#Guasave

En momento en que la comunidad médica más expuesta en esta batalla para controlar la pandemia muestra ya cansancio y desaliento y hace un llamado a la sociedad a acatar todas las recomendaciones para frenar los contagios de covid 19, miles de guasavenses dan una muestra de estupidez y valdemadrismo.

Logran convertir a Guasave en tendencia en las redes sociales por irse a tomar prácticamente por asalto playa Las Glorias, y lo que es peor, muchos de ellos sin respetar normas elementales de convivencia segura.

Y no solo en ese lugar, porque otros puntos a lo largo del río Sinaloa se llenaron de visitantes, igual, sin respetar recomendaciones.

No es la primera muestra de inconciencia. Cuando la reanudación de la venta de alcohol tras la fallida “ley seca”, cuando ya iban varios muertos y decenas de contagiados en Guasave, mientras médicos y enfermeras pasaban las noches en los hospitales atendiendo enfermos, cientos de personas dormían en sus vehículos frente a los expendios apartando espacio para comprar cerveza al día siguiente.

No se trata de que se genere el pánico ante la contingencia, sino de que entendamos que vamos a vivir con el virus por mucho tiempo y por lo tanto debemos asumir nuevas conductas.

No se trata de no ir a la playa, o no acudir a los negocios a realizar compras necesarias, pero sí de hacerlo respetando las recomendaciones para reducir riesgos de contagios.

Con el apego a elementales formas de protección se puede de enviar un mensaje de solidaridad y empatía con quienes están enfrentando la enfermedad, con los familiares de los que han fallecido, con los médicos y demás personal de instituciones de salud que están en grave riesgo pero dando la batalla contra el virus.
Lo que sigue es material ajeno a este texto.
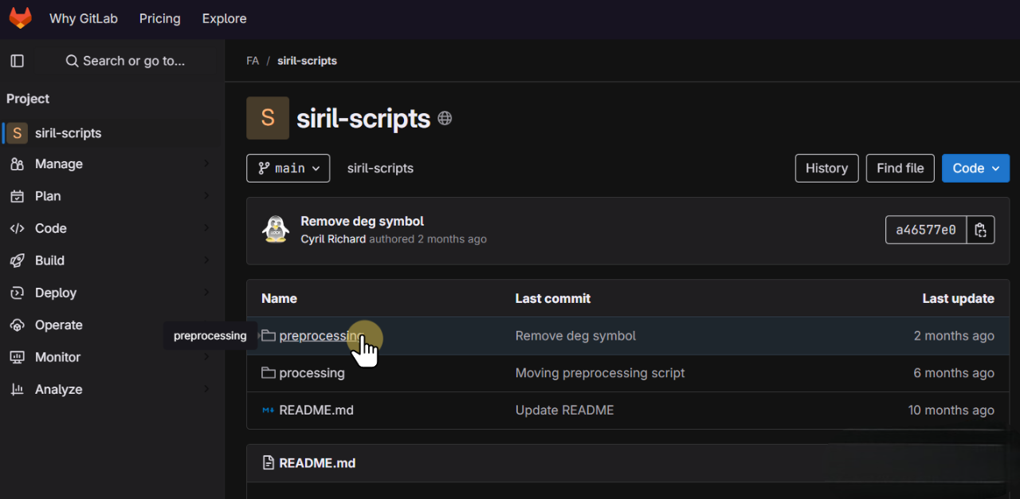Expand the Analyze sidebar section
The image size is (1020, 499).
[58, 390]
Dirán que es una decisión libre y personal jugársela de esa manera, pero el impacto va mucho más allá de lo individual. No pocos de los que por su irresponsabilidad se estarán contagiando, seguro van a contagiar a muchos inocentes que se quedaron en casa, que salen por tener que trabajar, que prestan servicios esenciales.

Al haber más casos, la crítica situación de empresas empeorará y tendrán que tomar decisiones más radicales, como cerrar definitivamente o reducir su planta laboral, con las consecuentes repercusiones en la economía familiar.

No es que seamos fatalistas, pero salir y convivir como lo hicieron los guasavenses el domingo en Las Glorias, es como si estuvieran invitando a la muerte a su casa, a convivir con ellos y con sus seres queridos que ahí los esperan. Sus padres, sus hijos, sus abuelos…sus hermanos.